GIS analysis and statistical modeling

GPS coordinates of participants’ households (while not revealing individual participant addresses or identifiable locations) and neighborhoods were used to make different maps with QGIS 3 (http://www.qgis.osgeo.org). We used a recently developed hierarchical Bayesian regression model to determine if the genetic similarity between pairs of participants is related to the geographic distance that separates them21. The model accounts for correlation in the genetic distances due to the fact that an individual is involved in multiple paired responses as well as spatial correlation between responses, and has been used in previous work aiming to estimate associations between genetic and spatial distance44. The number of 24-SNP barcode differences between each unique pair of participants was used to describe their genetic similarity. We used two metrics to describe spatial proximity in the analysis. First, for each unique pair of participants we determined whether the individuals were located in the same house and if so, noted which house it was. Next, we calculated the geographic distance between the house centroids for each pair. In this way, we explore the impact of geographic distance on genetic similarity in two ways; whether people clustered in the same house are more genetically similar and whether individuals in houses that are closer together geographically are more genetically similar.

We then model genetic distance between each pair of participants as a function of the spatial distance between their houses and a clustering indicator for the specific house, where each house has its own specific regression parameter.
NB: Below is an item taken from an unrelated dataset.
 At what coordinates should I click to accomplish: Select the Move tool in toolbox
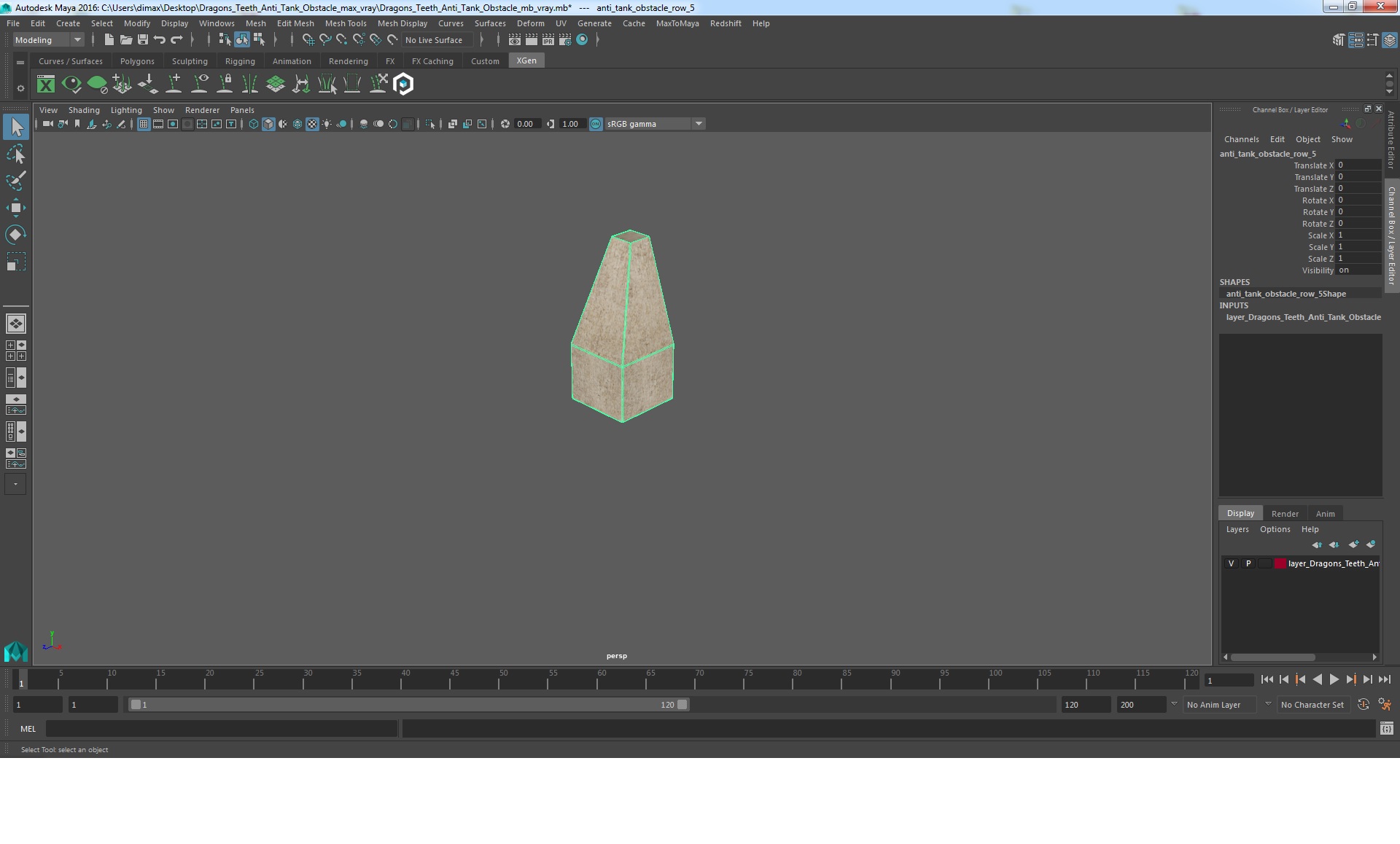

The model is given as

$$\begin{aligned}&Y_{ij}|r,p_{ij} {\mathop {\sim }\limits ^{{\text {ind}}}}\; {\text {Negative Binomial}}\left( r, p_{ij}\right) ,\\&{\text {logit}}\left( p_{ij}\right) = \beta _0 + \beta _1 d_{ij} + \sum _{k=1}^m \alpha _k 1\left( {\text {House}}_i = {\text {House}}_j = k\right) + \theta _i + \theta _j \end{aligned}$$

where \(Y_{ij}\) is the genetic distance between participants i and j, \(r>0\) is the dispersion parameter where small values indicate overdispersion in the data (i.e., variance larger than the mean), \(p_{ij} \in \left( 0,1\right)\) defines the mean/variance of the genetic distance distribution with a large value resulting in larger expected genetic distance, \(d_{ij}\) is the geographic distance between the house centroids of participants i and j, m is the total number of unique houses in the analyzed dataset, 1(.) is an indicator function that is equal to one if the input statement is true and is equal to zero otherwise, and \(\theta _{i}\) are spatially correlated, person-specific random effects that account for the multiple sources of correlation in the data. This model relaxes the assumption that clustering in any house has the same impact on genetic similarity and allows for the possibility that this effect changes across the different houses (i.e., \({\alpha _k}\)). The parameter \({\beta _1}\) describes the association between genetic and geographic distance between houses. We fit this model to each individual year of data separately using the SNP function within the GenePair R package (https://github.com/warrenjl/GenePair) and present posterior inference (i.e., posterior medians represent point estimates for parameters and 95% quantile-based equal tailed credible intervals describe uncertainty in the parameters) for the model parameters using 10,000 samples from the joint posterior distribution after removing the first 10,000 draws prior to convergence of the model and thinning the remaining 100,000 by a factor of 10 to reduce posterior autocorrelation. We present inference for the exponentiated regression parameters which represent the ratio of expected genetic distances per specified change in each covariate value. For example, the distance estimate in Table 2 from 2015 of 1.31 suggests that genetic distance is 31% larger between individuals for each km increase in distance between their households. Full details on the statistical model, including prior distributions, are given in21.